• [What you need to do]
Copy the items verbatim, beginning at the line containing "This screenshot has height=1456, width=818." and continuing through the end of the items.

• [Dataset content]

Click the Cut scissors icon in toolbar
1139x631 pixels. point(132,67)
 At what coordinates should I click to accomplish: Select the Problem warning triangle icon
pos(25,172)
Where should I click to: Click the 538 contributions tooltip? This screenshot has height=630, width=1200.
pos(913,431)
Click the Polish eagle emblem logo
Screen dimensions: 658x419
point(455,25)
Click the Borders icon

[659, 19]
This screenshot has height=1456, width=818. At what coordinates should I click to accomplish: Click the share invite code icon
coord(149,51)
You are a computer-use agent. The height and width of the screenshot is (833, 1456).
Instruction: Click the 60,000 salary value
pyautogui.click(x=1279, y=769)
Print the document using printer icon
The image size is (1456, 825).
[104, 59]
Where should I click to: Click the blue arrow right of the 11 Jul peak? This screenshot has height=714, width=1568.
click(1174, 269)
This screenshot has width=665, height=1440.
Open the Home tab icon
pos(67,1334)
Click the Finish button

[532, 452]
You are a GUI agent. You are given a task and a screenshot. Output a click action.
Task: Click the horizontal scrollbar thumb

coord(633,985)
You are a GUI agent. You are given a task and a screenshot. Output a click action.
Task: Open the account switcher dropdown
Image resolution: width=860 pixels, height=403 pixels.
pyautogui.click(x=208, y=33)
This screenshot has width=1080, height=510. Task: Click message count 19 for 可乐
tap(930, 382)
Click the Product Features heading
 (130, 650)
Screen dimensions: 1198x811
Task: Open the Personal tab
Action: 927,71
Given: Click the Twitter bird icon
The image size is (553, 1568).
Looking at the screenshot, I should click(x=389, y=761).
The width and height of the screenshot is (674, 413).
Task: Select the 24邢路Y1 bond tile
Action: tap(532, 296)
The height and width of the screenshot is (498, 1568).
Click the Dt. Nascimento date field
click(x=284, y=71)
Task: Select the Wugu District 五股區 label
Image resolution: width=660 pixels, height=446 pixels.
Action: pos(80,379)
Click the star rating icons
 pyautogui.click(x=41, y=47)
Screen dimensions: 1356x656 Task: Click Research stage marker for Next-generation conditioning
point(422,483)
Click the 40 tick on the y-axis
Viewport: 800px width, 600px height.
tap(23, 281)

• [Response]
This screenshot has height=1456, width=818. At what coordinates should I click to accomplish: Click the share invite code icon
coord(149,51)
You are a computer-use agent. The height and width of the screenshot is (833, 1456).
Instruction: Click the 60,000 salary value
pyautogui.click(x=1279, y=769)
Print the document using printer icon
The image size is (1456, 825).
[104, 59]
Where should I click to: Click the blue arrow right of the 11 Jul peak? This screenshot has height=714, width=1568.
click(1174, 269)
This screenshot has width=665, height=1440.
Open the Home tab icon
pos(67,1334)
Click the Finish button

[532, 452]
You are a GUI agent. You are given a task and a screenshot. Output a click action.
Task: Click the horizontal scrollbar thumb

coord(633,985)
You are a GUI agent. You are given a task and a screenshot. Output a click action.
Task: Open the account switcher dropdown
Image resolution: width=860 pixels, height=403 pixels.
pyautogui.click(x=208, y=33)
This screenshot has width=1080, height=510. Task: Click message count 19 for 可乐
tap(930, 382)
Click the Product Features heading
 (130, 650)
Screen dimensions: 1198x811
Task: Open the Personal tab
Action: 927,71
Given: Click the Twitter bird icon
The image size is (553, 1568).
Looking at the screenshot, I should click(x=389, y=761).
The width and height of the screenshot is (674, 413).
Task: Select the 24邢路Y1 bond tile
Action: tap(532, 296)
The height and width of the screenshot is (498, 1568).
Click the Dt. Nascimento date field
click(x=284, y=71)
Task: Select the Wugu District 五股區 label
Image resolution: width=660 pixels, height=446 pixels.
Action: pos(80,379)
Click the star rating icons
 pyautogui.click(x=41, y=47)
Screen dimensions: 1356x656 Task: Click Research stage marker for Next-generation conditioning
point(422,483)
Click the 40 tick on the y-axis
Viewport: 800px width, 600px height.
tap(23, 281)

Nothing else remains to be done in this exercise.